** Entries shown follows **

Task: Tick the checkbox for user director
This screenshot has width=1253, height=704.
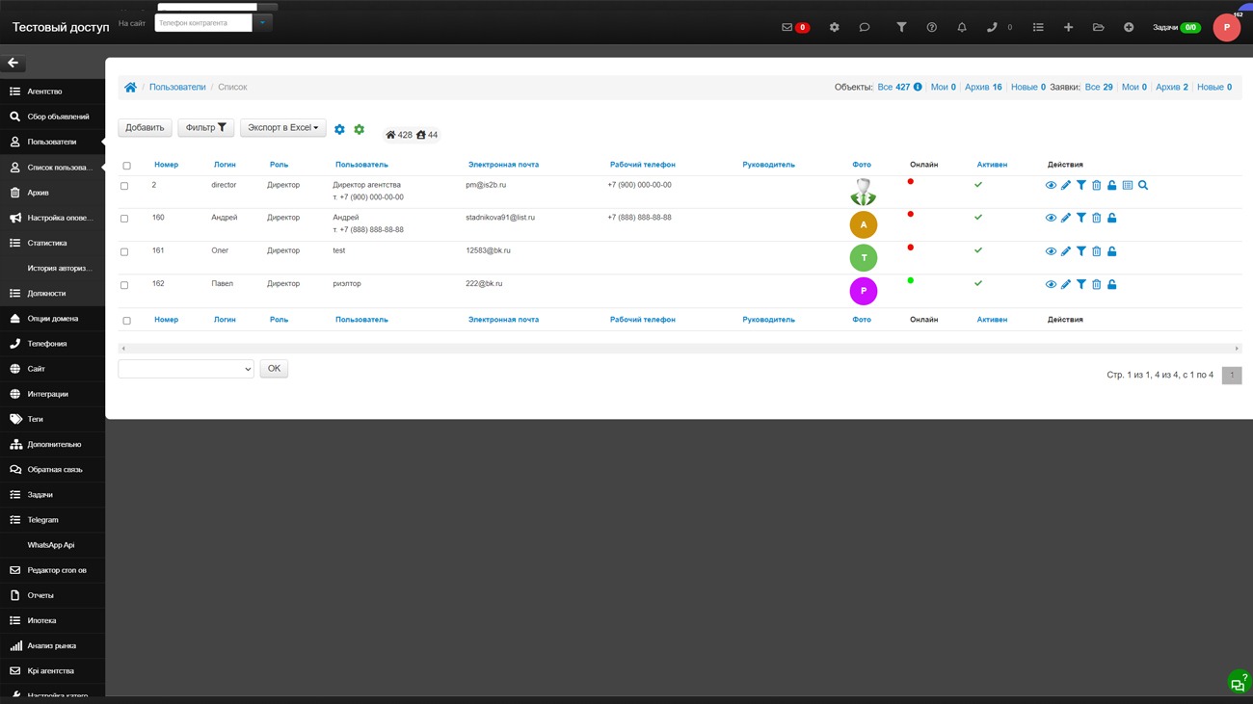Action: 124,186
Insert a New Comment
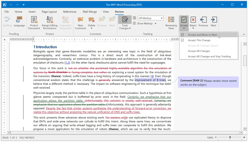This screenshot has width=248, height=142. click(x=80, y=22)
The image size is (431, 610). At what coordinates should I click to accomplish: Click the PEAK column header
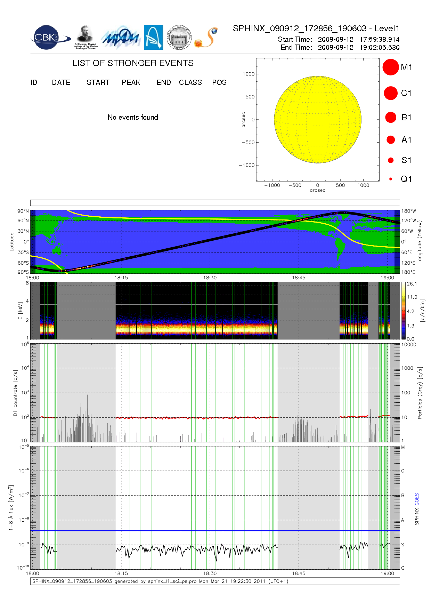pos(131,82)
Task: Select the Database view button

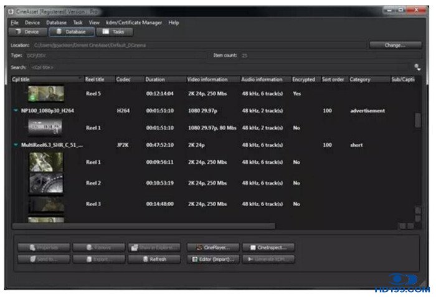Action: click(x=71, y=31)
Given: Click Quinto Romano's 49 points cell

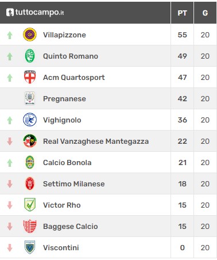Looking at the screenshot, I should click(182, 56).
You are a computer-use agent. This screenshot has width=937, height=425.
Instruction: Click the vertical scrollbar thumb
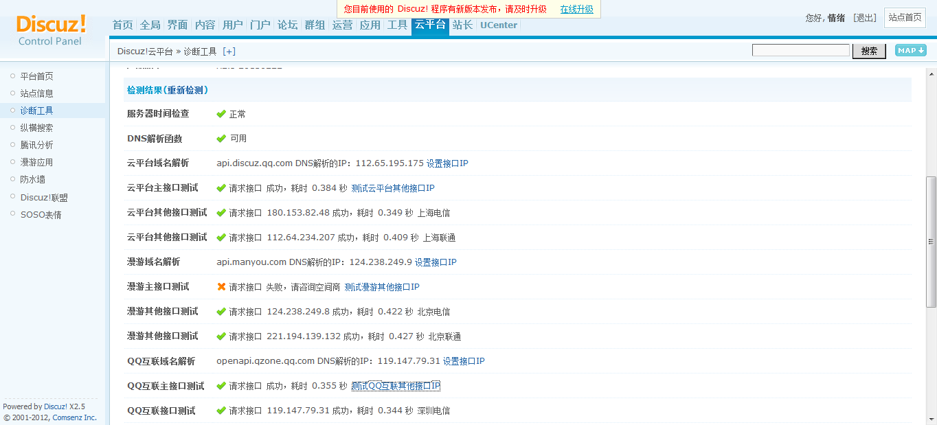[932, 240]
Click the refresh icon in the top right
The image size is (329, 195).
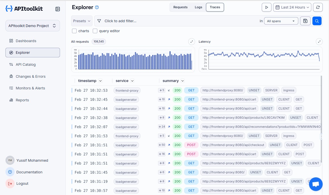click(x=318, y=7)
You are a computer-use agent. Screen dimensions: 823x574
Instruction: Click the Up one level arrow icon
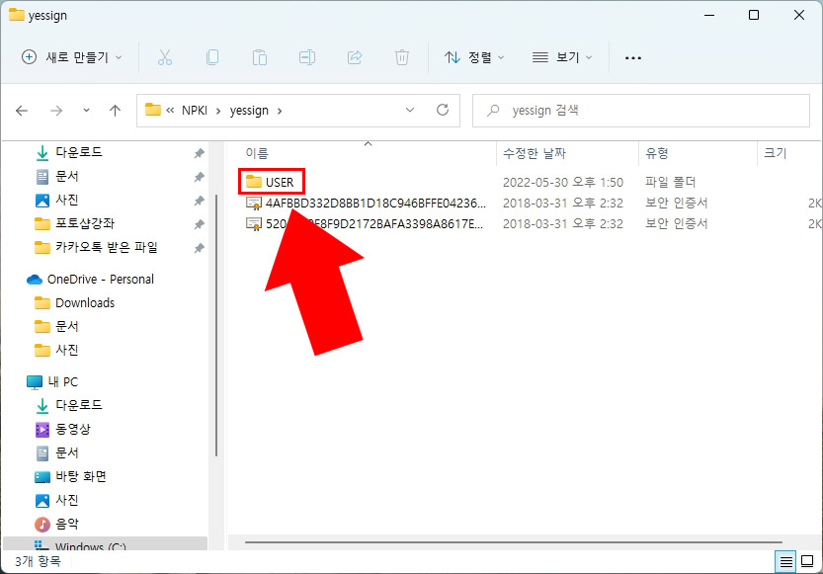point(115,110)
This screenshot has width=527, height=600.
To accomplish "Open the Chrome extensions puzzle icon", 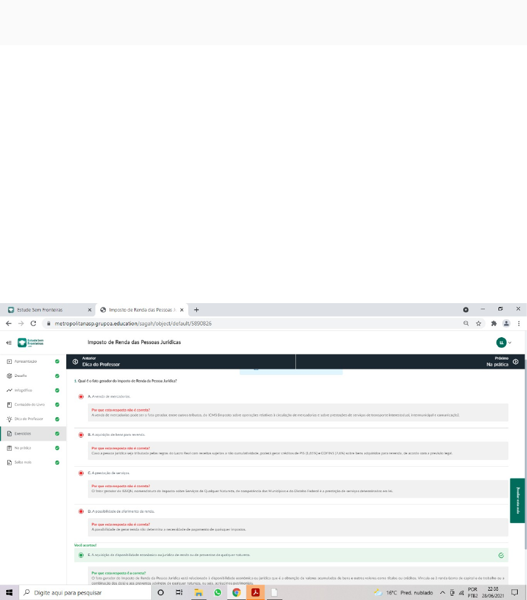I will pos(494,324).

** End of Entries shown **
** Entries shown follows **

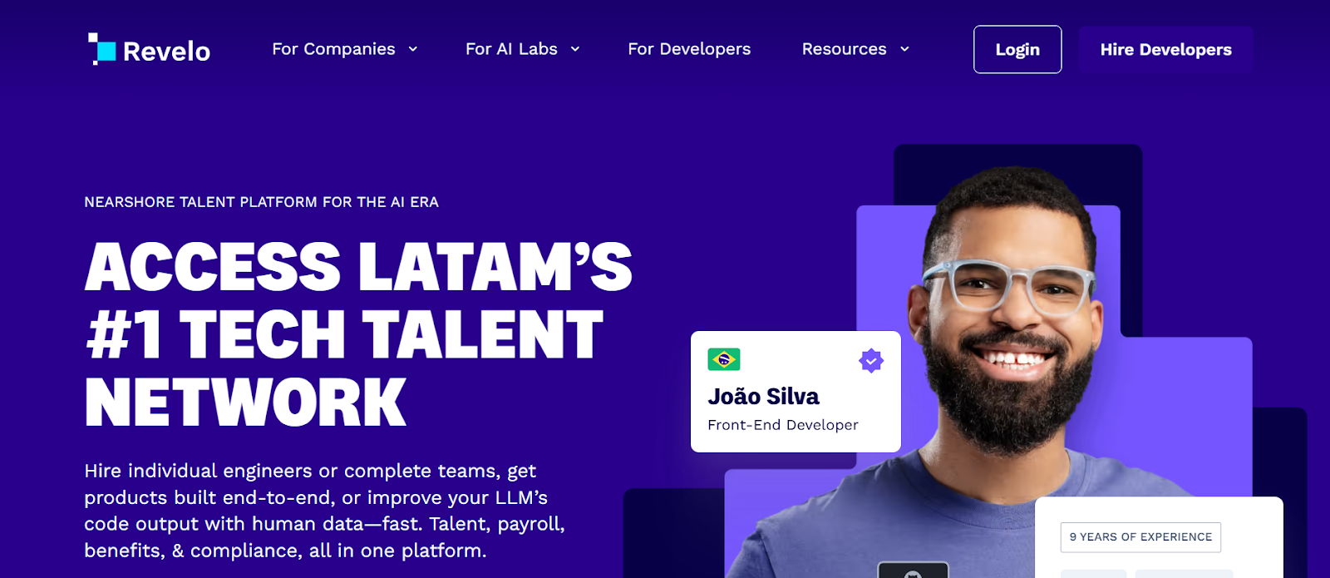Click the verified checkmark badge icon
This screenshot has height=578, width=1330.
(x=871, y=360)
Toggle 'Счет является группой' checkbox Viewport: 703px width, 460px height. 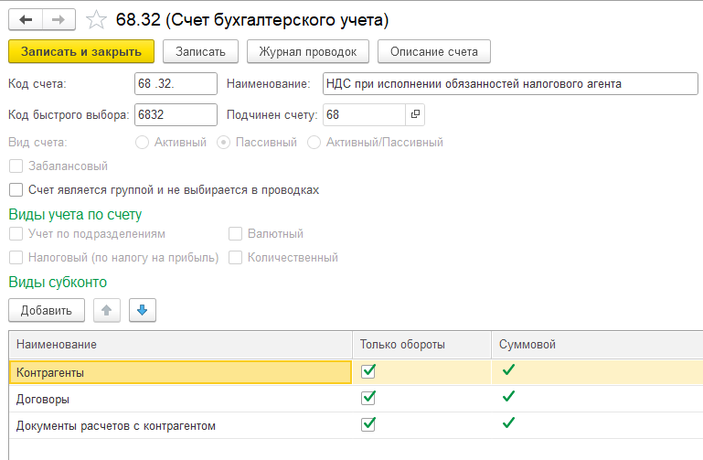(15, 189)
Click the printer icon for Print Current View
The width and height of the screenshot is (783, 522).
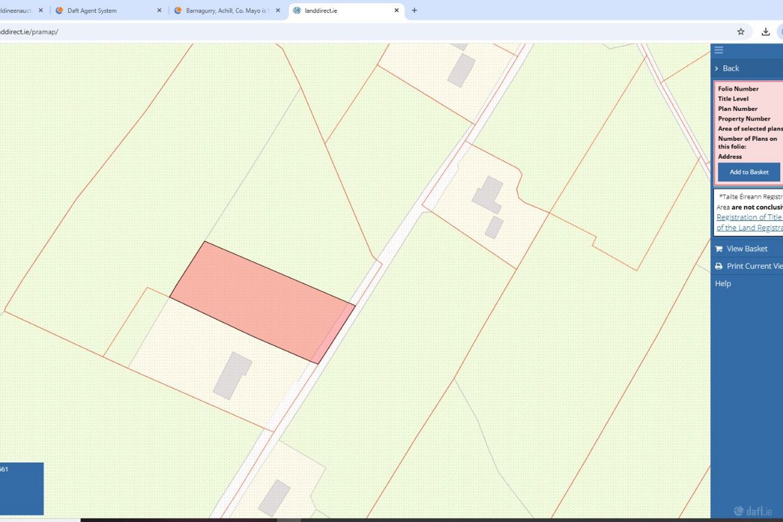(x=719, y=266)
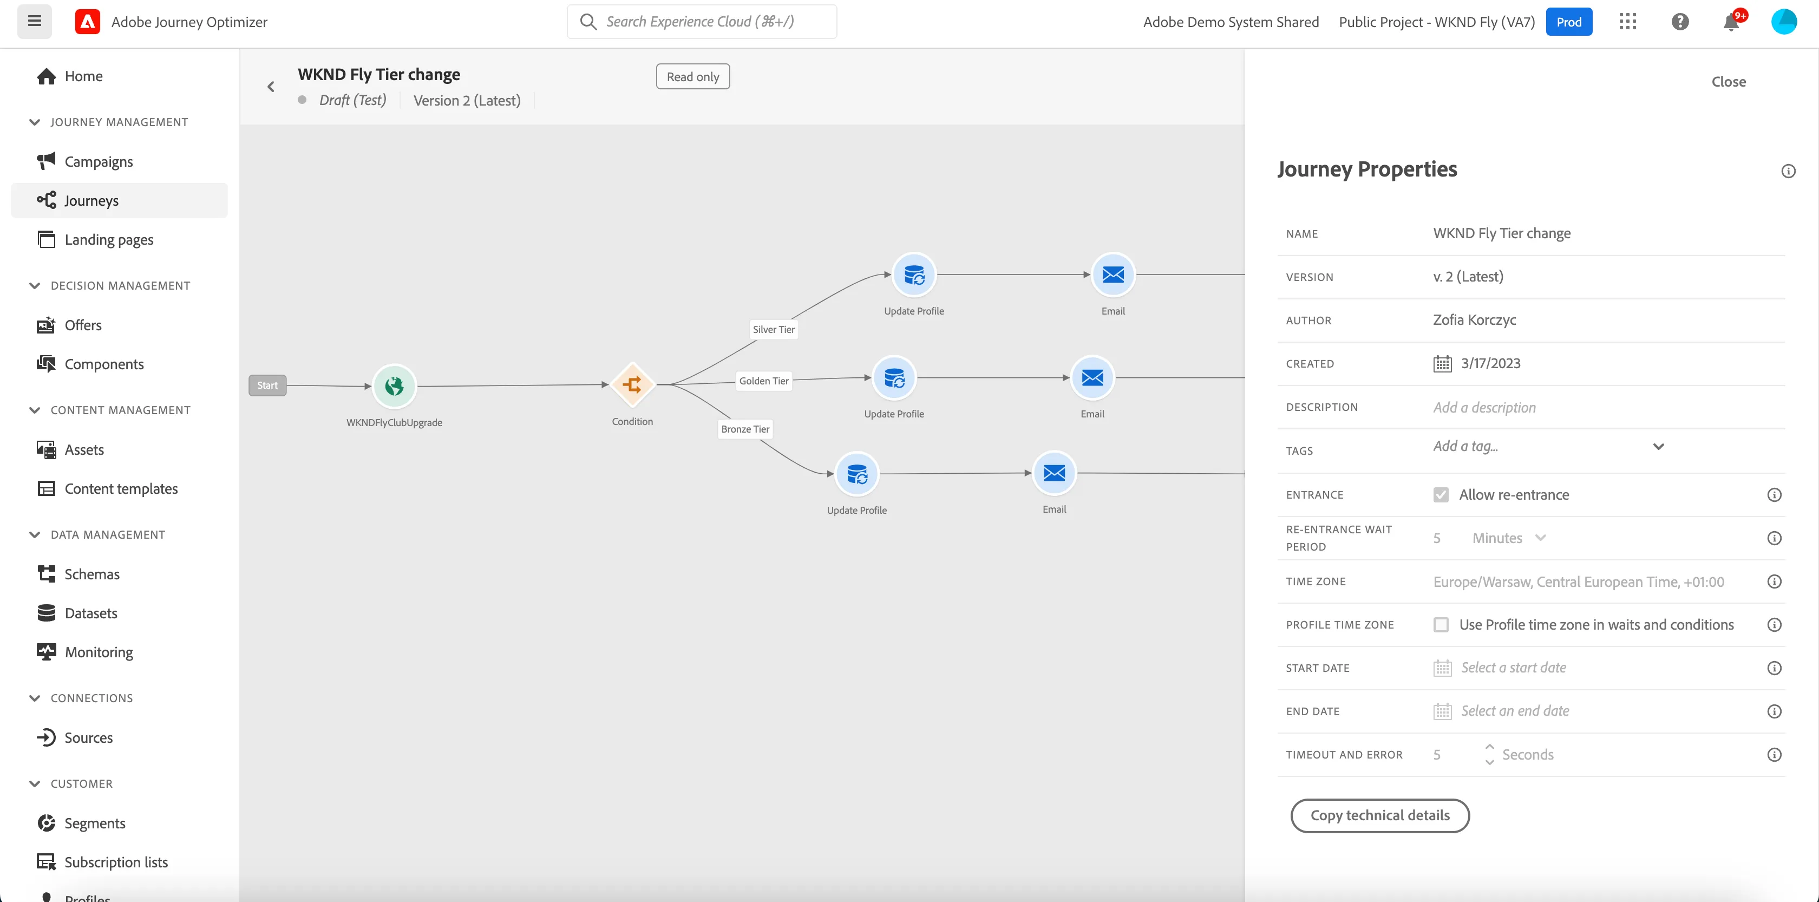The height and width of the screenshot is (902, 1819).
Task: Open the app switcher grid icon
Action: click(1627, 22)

** End of Entries shown **

## Exercise
Which lines of the data hold the string "computer"? Return each of them.

## Written response
You are a computer-use agent. This screenshot has width=937, height=425.
You are a computer-use agent. Screen dimensions: 823x574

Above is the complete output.